The role of the Sterile Services is crucial to the operation of the hospital, and so replacing the machines had to be planned out extremely carefully to ensure there was no disruption to the service provided to the hospital.
Wendy Kirk, Decontamination Lead, said: “Even though our old washer disinfectors were still working perfectly, we needed to have them replaced as parts weren’t available for them any more due to their age, and there was no independent monitoring system.
“As a department, we can’t have any downtime, so planning the replacement was like a military operation. Without our department running, there would be no operations, no endoscopies and a dramatic reduction is the service provided by sterile services, there is the potential for surgery to be affected or even cease so it had to be really well planned.”
The replacement process took around a month to complete, with four single-chambered machines and one triple-chambered machine as well as the machine which creates the reverse osmosis water used to wash the instruments all being replaced with newer, more efficient kit.
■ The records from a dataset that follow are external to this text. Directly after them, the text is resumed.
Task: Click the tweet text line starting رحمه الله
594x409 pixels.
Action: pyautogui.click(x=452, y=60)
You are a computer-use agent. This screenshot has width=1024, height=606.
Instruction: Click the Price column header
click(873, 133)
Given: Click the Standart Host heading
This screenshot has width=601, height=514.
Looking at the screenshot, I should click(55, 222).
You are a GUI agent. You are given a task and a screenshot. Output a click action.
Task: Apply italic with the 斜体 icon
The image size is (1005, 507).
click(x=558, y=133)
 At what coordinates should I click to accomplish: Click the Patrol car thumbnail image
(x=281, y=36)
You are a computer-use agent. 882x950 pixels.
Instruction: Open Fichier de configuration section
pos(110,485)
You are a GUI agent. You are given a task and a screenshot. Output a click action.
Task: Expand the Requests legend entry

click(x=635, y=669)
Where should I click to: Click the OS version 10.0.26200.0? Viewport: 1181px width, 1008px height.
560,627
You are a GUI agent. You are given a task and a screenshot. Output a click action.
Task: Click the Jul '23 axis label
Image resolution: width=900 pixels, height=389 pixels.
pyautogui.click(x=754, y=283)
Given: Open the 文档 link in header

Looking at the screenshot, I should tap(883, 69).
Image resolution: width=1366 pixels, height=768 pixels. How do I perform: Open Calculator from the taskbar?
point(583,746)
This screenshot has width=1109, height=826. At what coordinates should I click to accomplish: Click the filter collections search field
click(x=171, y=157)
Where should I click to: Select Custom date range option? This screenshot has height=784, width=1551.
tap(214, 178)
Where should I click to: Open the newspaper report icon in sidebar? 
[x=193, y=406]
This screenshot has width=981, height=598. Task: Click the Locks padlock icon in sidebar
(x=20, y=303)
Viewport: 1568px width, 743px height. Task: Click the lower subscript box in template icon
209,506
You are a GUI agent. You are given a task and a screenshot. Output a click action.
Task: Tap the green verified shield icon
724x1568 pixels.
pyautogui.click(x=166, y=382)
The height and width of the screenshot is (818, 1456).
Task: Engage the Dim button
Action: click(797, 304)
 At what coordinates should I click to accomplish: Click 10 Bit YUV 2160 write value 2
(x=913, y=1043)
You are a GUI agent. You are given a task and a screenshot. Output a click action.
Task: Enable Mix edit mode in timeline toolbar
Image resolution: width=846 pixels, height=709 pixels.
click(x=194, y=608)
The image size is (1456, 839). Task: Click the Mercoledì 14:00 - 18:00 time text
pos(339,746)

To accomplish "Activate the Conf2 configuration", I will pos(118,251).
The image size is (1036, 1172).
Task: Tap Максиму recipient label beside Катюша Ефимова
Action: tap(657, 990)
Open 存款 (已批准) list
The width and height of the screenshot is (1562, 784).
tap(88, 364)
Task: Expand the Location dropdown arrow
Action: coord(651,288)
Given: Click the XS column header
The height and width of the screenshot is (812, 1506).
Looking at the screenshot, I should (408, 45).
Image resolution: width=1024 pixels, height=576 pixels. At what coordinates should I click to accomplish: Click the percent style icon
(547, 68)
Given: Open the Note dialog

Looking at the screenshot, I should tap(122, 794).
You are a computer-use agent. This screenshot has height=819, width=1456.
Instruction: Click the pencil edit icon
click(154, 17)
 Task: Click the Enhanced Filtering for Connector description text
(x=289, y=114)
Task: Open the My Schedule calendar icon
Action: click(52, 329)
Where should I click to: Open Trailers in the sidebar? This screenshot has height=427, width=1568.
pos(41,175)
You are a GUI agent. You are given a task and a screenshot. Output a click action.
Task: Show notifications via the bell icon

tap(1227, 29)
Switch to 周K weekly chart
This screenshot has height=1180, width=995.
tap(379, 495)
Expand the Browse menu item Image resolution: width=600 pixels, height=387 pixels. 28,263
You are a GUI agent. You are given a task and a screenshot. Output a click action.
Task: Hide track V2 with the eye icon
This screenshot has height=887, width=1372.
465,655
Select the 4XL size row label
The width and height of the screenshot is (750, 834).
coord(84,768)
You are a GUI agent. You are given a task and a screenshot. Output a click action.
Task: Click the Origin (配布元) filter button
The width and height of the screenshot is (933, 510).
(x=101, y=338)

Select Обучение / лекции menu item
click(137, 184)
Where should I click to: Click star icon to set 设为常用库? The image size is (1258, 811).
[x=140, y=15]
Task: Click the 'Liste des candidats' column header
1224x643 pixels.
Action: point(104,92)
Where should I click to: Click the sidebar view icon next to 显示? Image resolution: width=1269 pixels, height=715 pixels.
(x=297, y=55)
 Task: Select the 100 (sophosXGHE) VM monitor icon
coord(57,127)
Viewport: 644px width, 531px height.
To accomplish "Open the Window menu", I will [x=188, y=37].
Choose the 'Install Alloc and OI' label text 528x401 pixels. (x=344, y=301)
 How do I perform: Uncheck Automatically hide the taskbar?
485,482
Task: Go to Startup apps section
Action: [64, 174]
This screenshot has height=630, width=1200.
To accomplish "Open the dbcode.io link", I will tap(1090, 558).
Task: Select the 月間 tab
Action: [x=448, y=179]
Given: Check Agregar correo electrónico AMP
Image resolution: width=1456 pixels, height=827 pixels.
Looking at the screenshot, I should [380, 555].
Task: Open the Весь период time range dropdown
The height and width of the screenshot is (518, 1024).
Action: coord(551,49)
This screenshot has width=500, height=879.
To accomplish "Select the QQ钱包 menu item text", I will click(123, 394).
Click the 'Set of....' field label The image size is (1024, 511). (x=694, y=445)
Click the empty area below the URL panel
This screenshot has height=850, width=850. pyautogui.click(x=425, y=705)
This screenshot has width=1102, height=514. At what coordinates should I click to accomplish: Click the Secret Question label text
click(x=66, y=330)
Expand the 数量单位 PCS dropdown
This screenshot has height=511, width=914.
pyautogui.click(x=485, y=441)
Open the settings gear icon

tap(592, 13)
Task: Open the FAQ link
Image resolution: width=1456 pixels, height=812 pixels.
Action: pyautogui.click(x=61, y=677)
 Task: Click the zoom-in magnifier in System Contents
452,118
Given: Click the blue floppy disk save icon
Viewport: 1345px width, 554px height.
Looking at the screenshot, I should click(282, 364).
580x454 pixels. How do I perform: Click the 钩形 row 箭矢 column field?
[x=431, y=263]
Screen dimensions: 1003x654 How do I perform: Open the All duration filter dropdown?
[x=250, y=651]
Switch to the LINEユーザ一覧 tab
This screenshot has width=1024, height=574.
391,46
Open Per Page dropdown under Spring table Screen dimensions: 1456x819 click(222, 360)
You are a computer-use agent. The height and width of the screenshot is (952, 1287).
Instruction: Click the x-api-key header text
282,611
One highlight has seen the department’s use of detergent fall by 50 per cent.
Wendy added: “Because the new machines are more compact, we’ve now got five single-chamber washer disinfectors which have increased the amount of instruments we can process.
“The new ‘Ken’ washer disinfectors are extremely good, they’re environmentally friendly and fall in line with the department and Trust’s environmental objective which when combined with the quality of the instruments that comes out of the washers has given us fantastic results.”